|>> || |
I've seen this kind of thread a number of times on /dis/ (and might've started one or two myself). I think you've put it more succinctly than any of them, for whatever that's worth. Anyway, I feel you.
There really is nothing else like good MXE (although K is similar - for a short time - at a hole dose). A light dose was profoundly simple: it felt like I'd just removed a veil I'd been wearing my whole life. Everything was just more aesthetically pleasant, more meaningful, more connected.
Higher doses brought what felt like spiritual insight, and music - or anything I turned that intense awareness on - became so incredibly meaningful. The only time I can remember crying for the utter beauty of the world.
The hallmarks of MXE - what I've never experienced, before or since - are the "sparkly" euphoric feeling that accompanied the dissociation, and the "clean" nature of the drug. I don't mean that it was free of side effects - although it was.

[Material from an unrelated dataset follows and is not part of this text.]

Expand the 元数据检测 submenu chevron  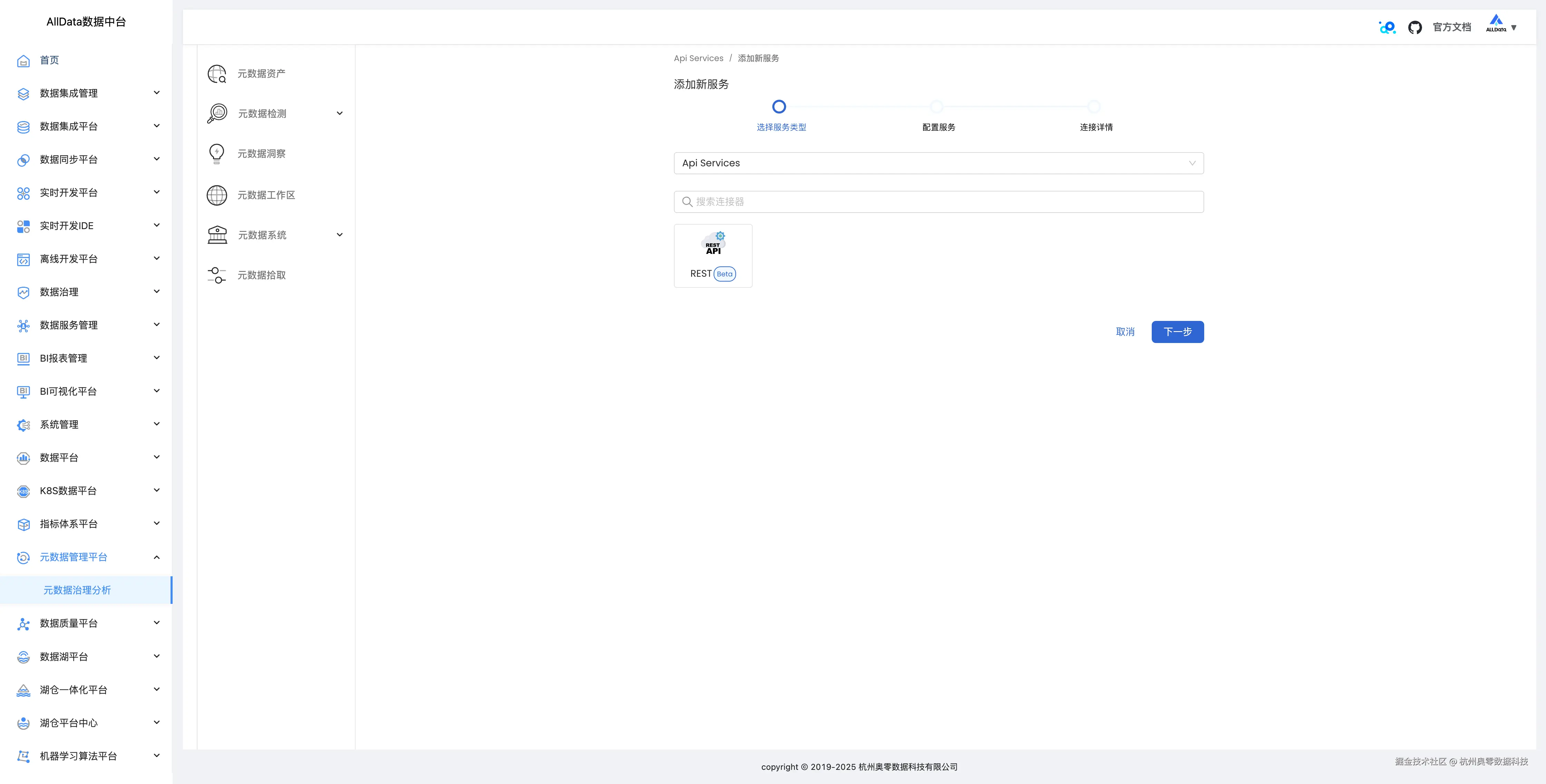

I experienced zero side- or aftereffects from the original UK MXE. Later batches yielded a typical dissociative hangover.
I mean that - first - there was a deeply cleansing effect I can only describe as spiritual. It's hard to describe if you haven't experienced it; on even moderate doses, I felt "clean" throughout the experience. As the effects wore off, there was a deep catharsis, like I'd just rid myself of something truly unpleasant. I felt new again.

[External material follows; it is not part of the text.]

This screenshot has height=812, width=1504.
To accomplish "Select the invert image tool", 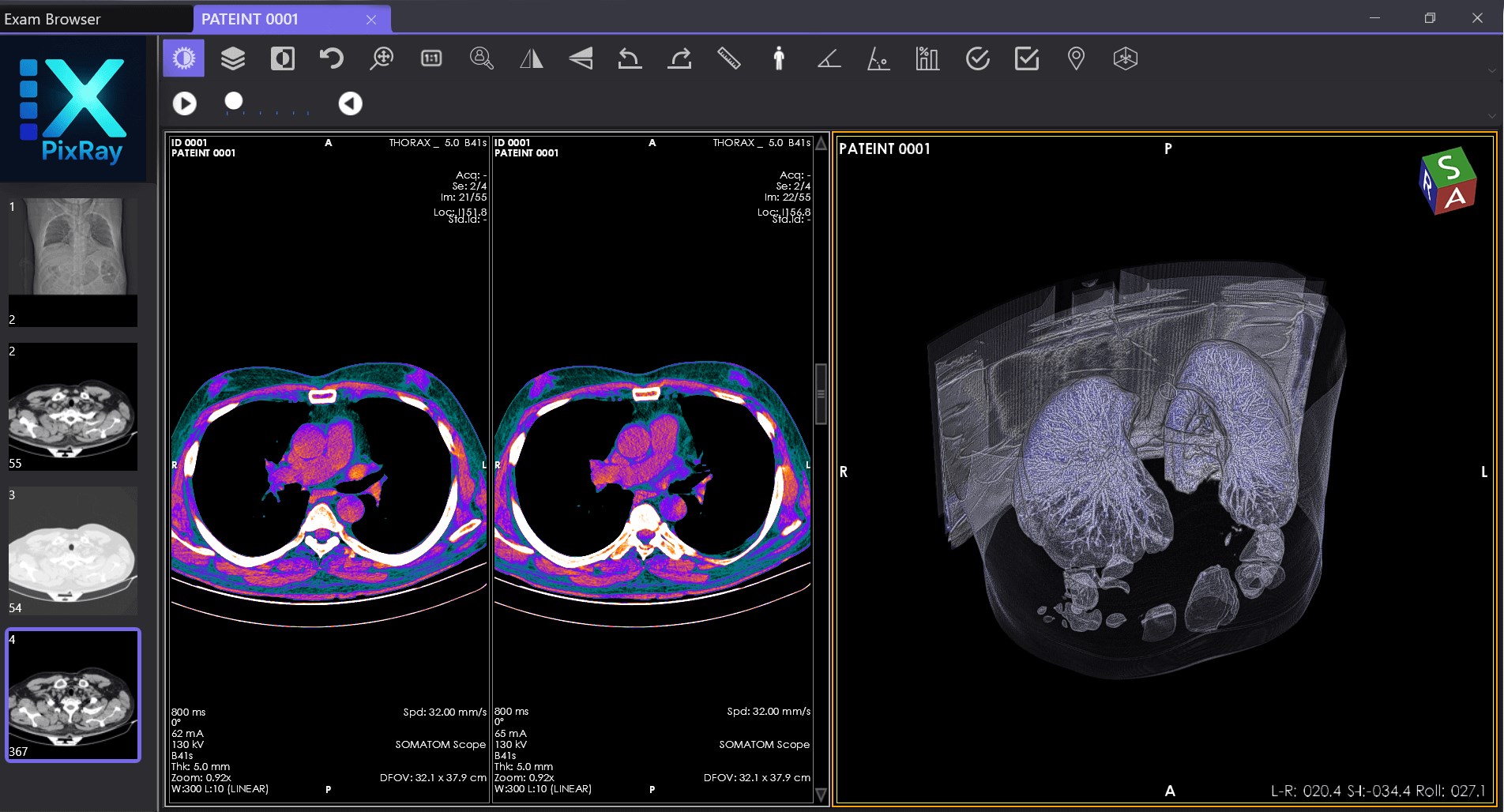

MXE also left my mind intact for the whole trip, short of heavy doses. I was able to think normally, write/communicate, etc. Most other dissociatives have a "cognitive blunting" effect that makes them useless in an artistic or utility sense. I could control the dose precisely enough that there was a line I walked - dip across to experience, come back and write about it. I did that many times a night, each mini-trip taking a half-hour or so. I remember starting a few threads here with very long posts (the kind my sober mind balks from writing - worse than this one), and I think the forum was at its best during that period. There were a lot of meandering, philosophical threads, and a lot of people posting (and actually communicating) concurrently while dissed.
The way the authorities seized on a couple of deaths (if I remember correctly, each of which had ingested a plethora of other substances in addition to MXE), called it a danger, and banned it is deplorable, but not surprising. Even with weed being slowly legalized, society still thinks drugs are only for treating illnesses; anything else is abuse and means the (ab)user should be thrown in a cage for years at a time, which is obviously better than the scummy druggy life they were living before, a clear way of bettering and redeeming people.

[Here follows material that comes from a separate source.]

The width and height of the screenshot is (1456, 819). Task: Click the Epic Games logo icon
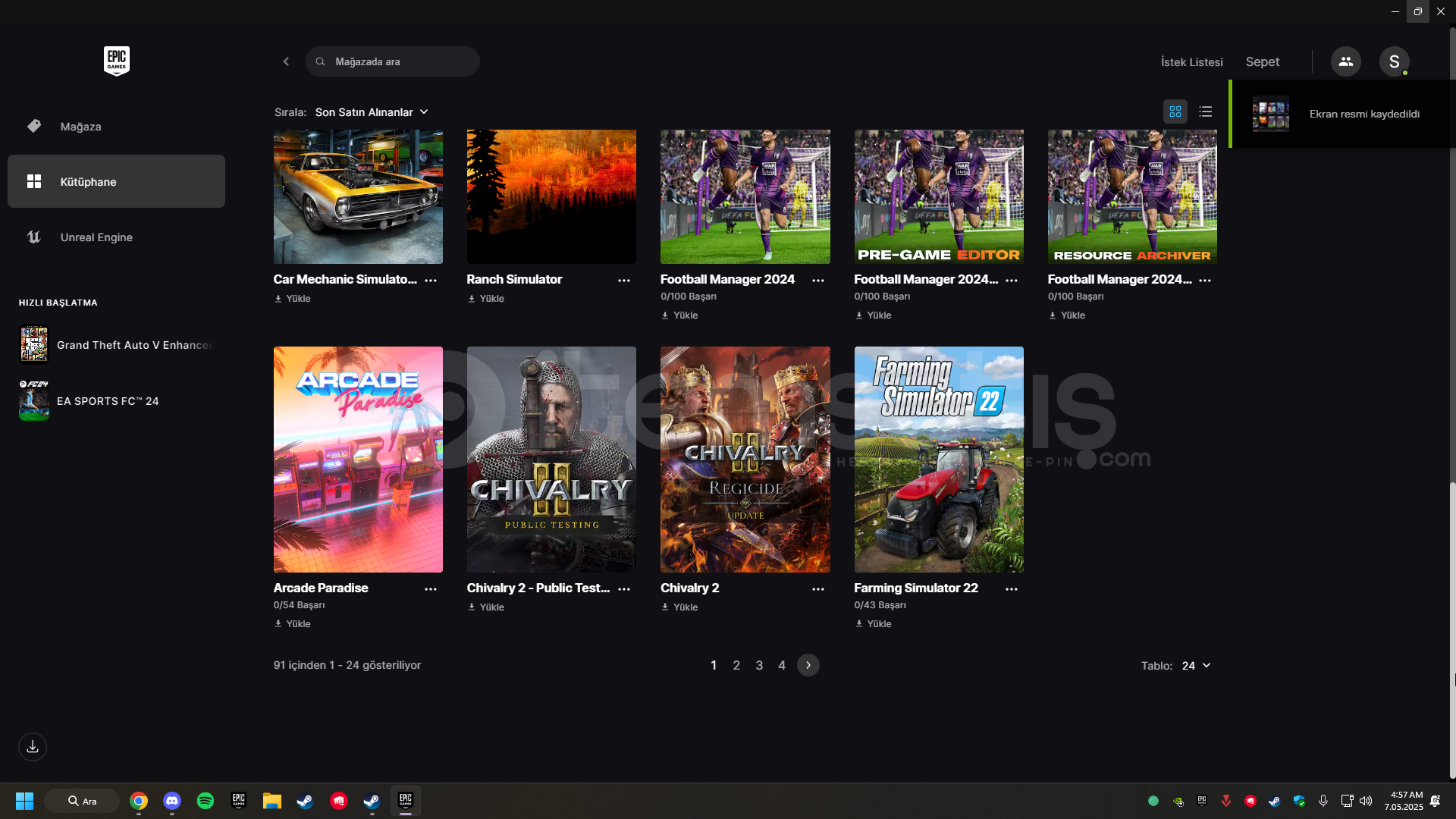tap(116, 61)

That the labs immediately moved on to other substances, most of which were not dissociatives, is also not surprising. It's unfortunate that none of the newer RCs measured up. 3-meo-pce felt similar, in a very twisted, manic way; the "spiritual"/meaningful component was completely absent. 3-meo-pcp had the mild euphoria and relaxation down, but I would probably have felt challenged trying to brew a cup of coffee. O-PCE yielded a perfect but very clinical and very dead state of dissociation, while also wrecking cognitive thought. And so forth. It's interesting that a lot of dissociatives provoke aphasia at some point. One batch had an alarming impurity that gave me word salad for an hour.
I understand what you mean when you talk about the void in your life. I miss the sense of gnostic clarity, the feeling of understanding about the deep nature of the world that made everything seem positive and sensible and connected. I miss the soul-deep cleansing to be had whenever I needed it, with no consequences or aftereffects.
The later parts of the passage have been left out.